Task instructions | Beneath this instruction is a listing. Transcribe from it only the stretch from the line with "Where should I click to: Open" through the line with "You are a GUI", both end lines included, exactly as written.

*** Opening Data records ***

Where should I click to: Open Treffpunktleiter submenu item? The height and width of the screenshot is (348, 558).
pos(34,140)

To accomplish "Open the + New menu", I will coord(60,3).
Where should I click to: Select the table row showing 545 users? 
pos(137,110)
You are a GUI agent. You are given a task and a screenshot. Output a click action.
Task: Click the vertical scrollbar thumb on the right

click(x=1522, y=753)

*** Closing Data records ***
*** Opening Data records ***

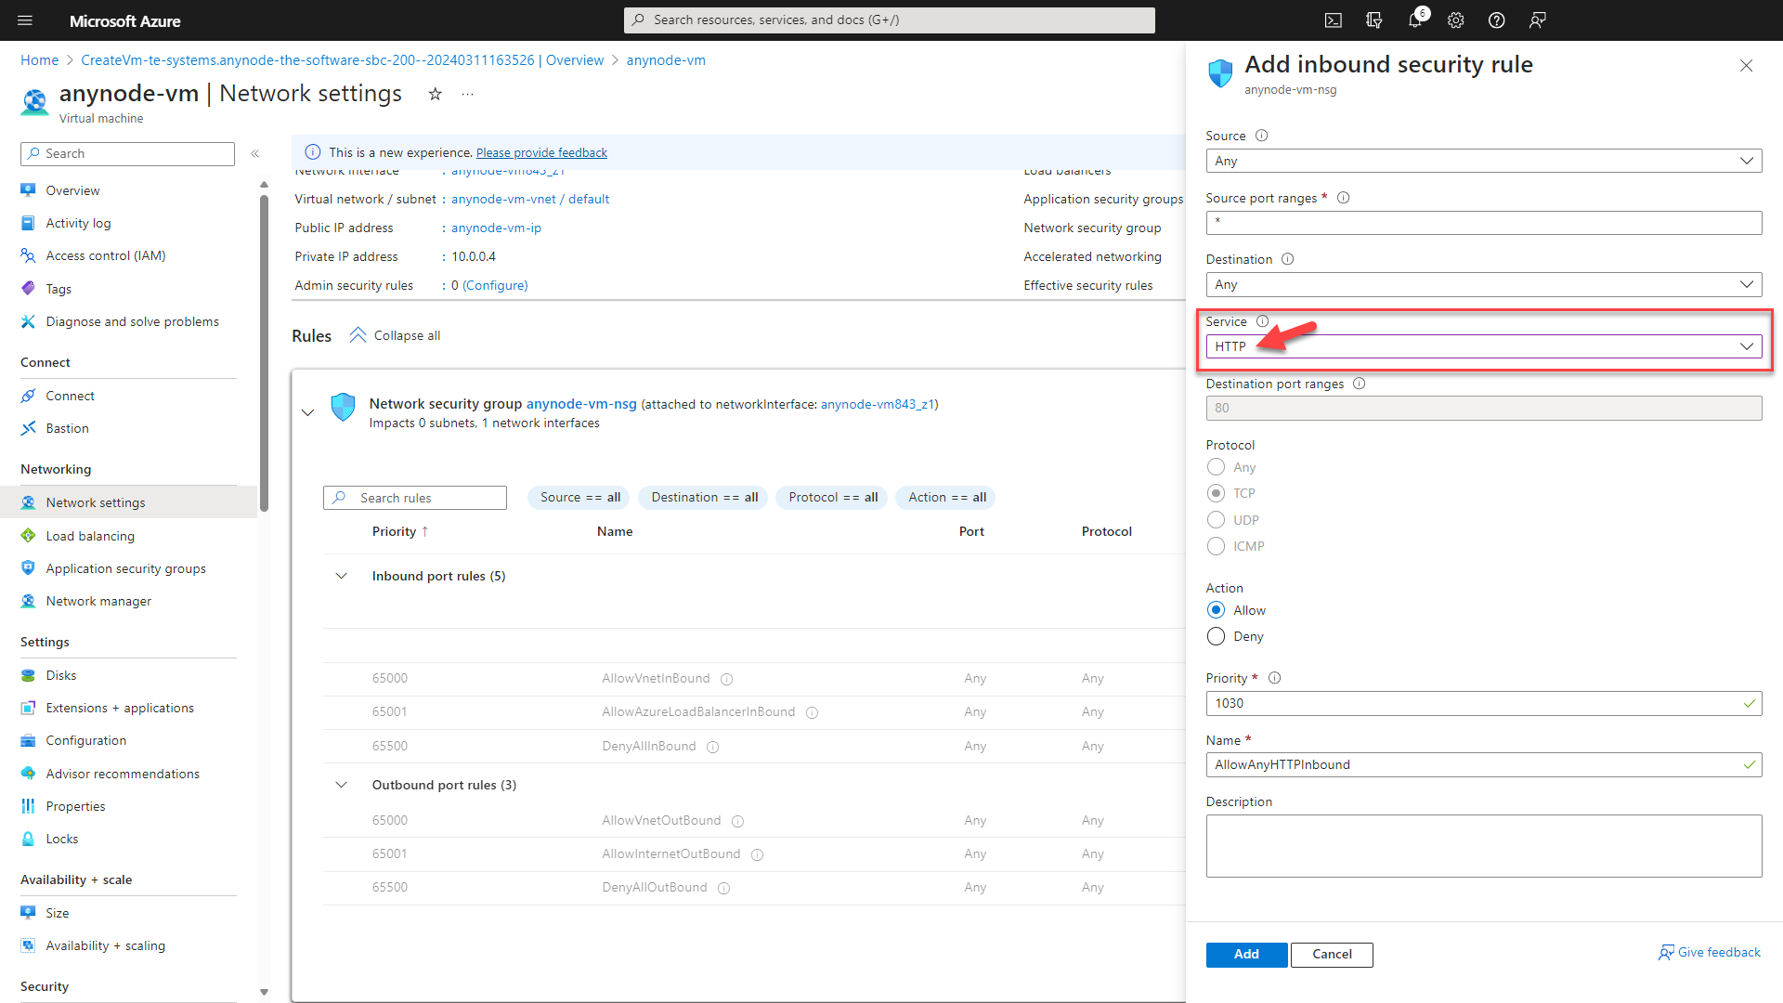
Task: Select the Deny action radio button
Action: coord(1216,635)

*** Closing Data records ***

Solution |
Where should I click to: Open Treffpunktleiter submenu item? The height and width of the screenshot is (348, 558).
pos(34,140)

To accomplish "Open the + New menu", I will coord(60,3).
Where should I click to: Select the table row showing 545 users? 
pos(137,110)
You are a GUI agent. You are given a task and a screenshot. Output a click action.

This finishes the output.